To Judy’s relief she was ignored; but the
vendeuses
fluttered around Maxine, who was wearing her navy Dior overcoat, so she daringly decided to try on a couple of things. She put on
a floor-length jackal coat, watched by an indulgent saleswoman who knew that this child had no intention of buying, but that nevertheless somebody had bought her clothes from Dior. Then she slipped
on a white cotton nightgown trimmed with narrow green satin ribbon that cost the equivalent of her allowance for three months. She had just discarded it and purchased a pale blue lace garter
belt—three weeks’ allowance but worth it—when Aunt Hortense swept in and they went off to claim their reserved seats from the big antique reception desk.

Had Aunt Hortense not been a regular customer, the elegant receptionist would have courteously asked her name, address and telephone number, then written them in the big leather visitors’
book; she would also have asked who suggested they visit the house of Dior. This procedure helped to sort out the spies and time-wasters from the genuine customers. Commercial spies rarely tried to
get in after the opening of a collection because they had all the information they needed by the third day of the show, but smartly dressed women (sometimes genuine customers like cosmetic tycoon
Helena Rubinstein) often visited the collection with a less well-dressed “friend,” who was really a dressmaker—and whose second-rate shoes, bag and gloves invariably proclaimed
the fact.

“So comfortable here,” said Aunt Hortense, as they were seated in the pale gray salon in the front row of delicate gilt chairs, “although I have never understood why men think
women enjoy shopping. It is a painful ordeal that has to be endured in order to acquire new clothes. The pain comes in two parts—choosing the right garment, then making sure that it fits. . .
. Oh, the arguments I’ve had with fitters! So I come to Christian Dior because I
dislike
shopping. One isn’t demoralized at a couturier, as one is in a shop where they urge you
to try on clothes that make you feel fat, awkward and ugly.”
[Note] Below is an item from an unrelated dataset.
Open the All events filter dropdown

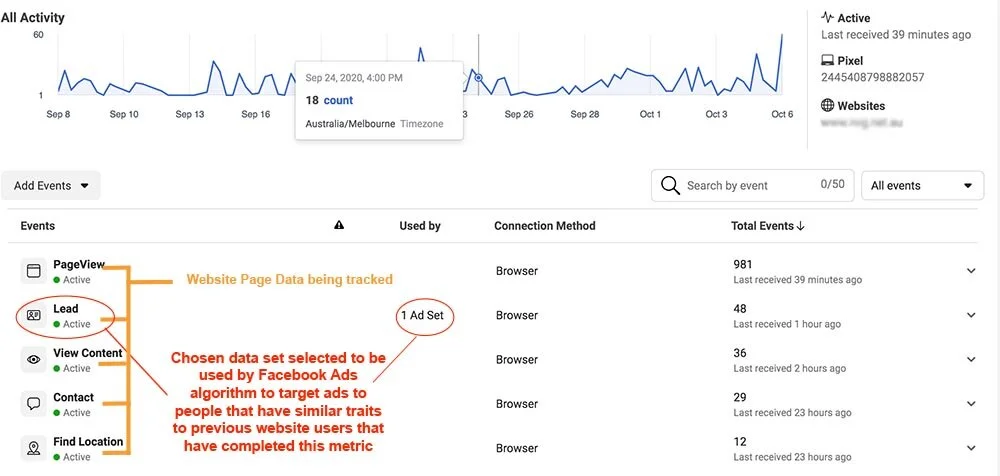[x=922, y=186]
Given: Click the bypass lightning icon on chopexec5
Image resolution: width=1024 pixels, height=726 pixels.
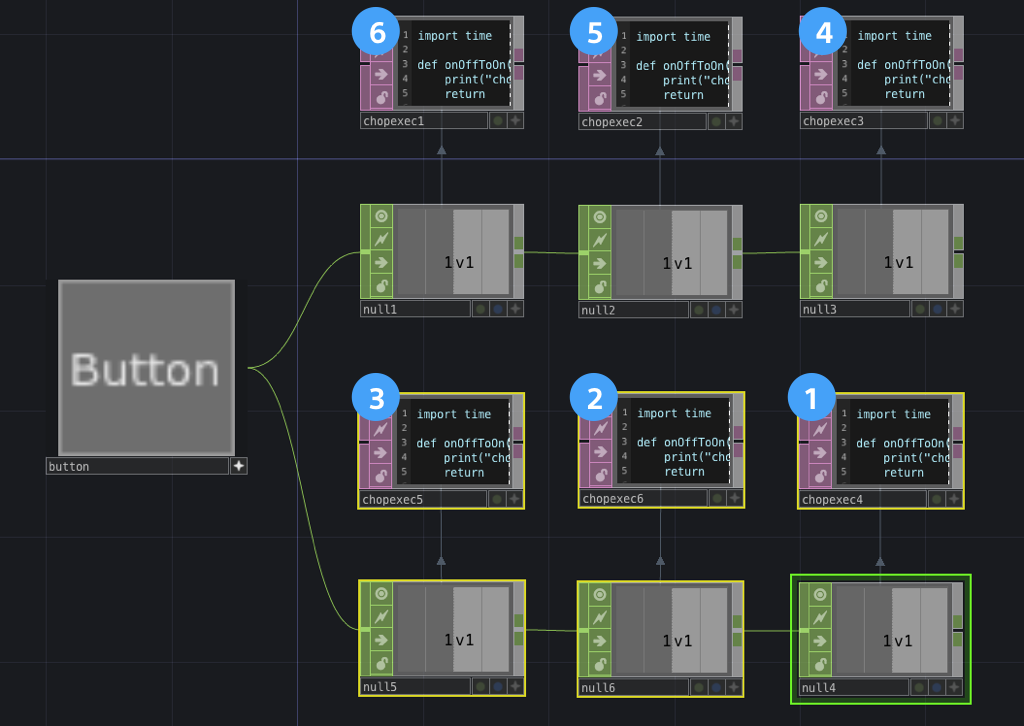Looking at the screenshot, I should pyautogui.click(x=381, y=428).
“Or complain that you’re not a stock size, in a way that makes you feel like a freak,” agreed Judy.

“Or intimidate you, so that you end up buying something expensive merely because you don’t look as dreadful in it as the other things you tried on,” Maxine added.
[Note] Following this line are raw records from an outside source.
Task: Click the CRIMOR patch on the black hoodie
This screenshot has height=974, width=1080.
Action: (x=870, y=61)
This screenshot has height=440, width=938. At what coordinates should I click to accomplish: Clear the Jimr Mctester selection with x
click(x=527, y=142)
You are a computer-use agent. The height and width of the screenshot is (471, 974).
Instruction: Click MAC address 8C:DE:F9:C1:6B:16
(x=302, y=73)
“Quite so. It’s easier to go to Dior. You pay more, but you never waste your money and you always look your best. Ha, here comes the first model!”

The audience concentrated keenly, like buyers at a horse auction, as each haughty, elegant model appeared, held a pose and then drifted back through the gray velvet curtains.

“How can that girl
possibly
have such a tiny waist?” Judy wondered, as a raven-haired model appeared in a pale gray flannel coat cinched with a wide silver-gray calf belt.
“Where does her food go?”

“If you remove the belt,” Aunt Hortense murmured, “you’d find that there was no flannel underneath, only silk taffeta joining the top to the skirt. That’s why her
waist looks so tiny. But she shouldn’t carry her furs so carefully. Pierre Balmain says that the trick to wearing mink is to look as though you’re wearing a cloth coat, and the trick to
wearing a cloth coat is to treat it as if it were as precious as mink.”